Apparently this generation of Colliers shared misfortune with their successor, Richard S. Ware. Charles Fenton Collier's death certificate in 1915 said that he shot himself in the head. C. Fisher Collier is possibly the C. F. Collier who died 24 March 1922 in Eastern State Hospital, Williamsburg, Va. His cause of death is recorded as Myocarditis (chronic) / contributory "Manic Depressive Insanity."
Early on, Samuel R. Gresham worked for the firm of W. M. Lewis & Bro. These gentlemen were William Mason Lewis (1858-1930) and Andrew Lafayette Lewis (1865-1943). They were carriage manufacturers listed in the Chataigne Petersburg Directory 1886-87 located at 218 Halifax St. By 1903-04 they were dealing in farm implements, harness, and hardware in addition of carriage manufacture. This ad for W. M. Lewis & Bro. appeared in the Hill Petersburg City Directory for 1903-04.

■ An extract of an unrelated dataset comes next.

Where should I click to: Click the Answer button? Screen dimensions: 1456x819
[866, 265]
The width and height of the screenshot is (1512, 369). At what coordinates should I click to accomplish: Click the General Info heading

Gresham & Ware seems to have come directly out of the moving and storage business of Mutual Transfer Co. The earliest listing for Gresham & Ware in Hill's 1920 Petersburg directory described them as "hauling and storage, moving boilers, machinery and furniture a specialty." Identical wording was applied to Mutual Transfer in the years 1915 to 1917. Julian R. Gresham and Charles Fenton Collier were both employed at Mutual Transfer during this company's short lifetime from 1913 to 1917.
In 1921 Julian R. Gresham and Richard S. Ware were officers in the G. T. Willis Coal Co. G. T. Willis was Gerald Tennyson Willis (1894-1962). By 1929 only Gresham and Ware were listed as owners at this company, now called the Willis Coal Co., while Gerald T. Willis was now listed as a salesman at Gresham & Ware and at Seaboard Salvage Co. In 1942 Gerald T. Willis registered for the World War II draft, age 48, born 9 January 1894, Elizabethton, North Carolina. He lived at this time at 1111 Halifax St., Petersburg, and said that he was employed at Willis Coal Co., 28 North Market St., Petersburg.
In the early 1940s Willis Coal Co. merged with the J. D. Smith Coal Co. to form J. D. Smith-Willis Coal Co. located on Lee Avenue at the end of South Dunlop St., Petersburg. J. D. Smith was John Davis Smith (1868-1950), who in the 1910s was bookkeeper and manager at the Cockade City Coal & Coke Co. He appears as J. D. Smith "coal and wood" at 914 Union Ave., in the 1920 Petersburg city directory. This ad for J. D. Smith is dated 1924. After the merger with Willis Coal Co., Gresham and Ware were no longer involved with the company. Owners were John D. Smith, and his son, John Charles Smith (1902-1976). This ad for J. D. Smith-Willis Coal Co. appeared in the Petersburg City Directory for 1943.
This building has signs on both the Tabb St. and Market St. sides, as well as across the street on Market St. (visible dimly on the right in this image).
Many of the figures associated with Seaboard Salvage are buried in Blandford Cemetery, Petersburg. Among them are Robert Williamson Collier (1845-1904) and Charles Fenton Collier (1884-1915).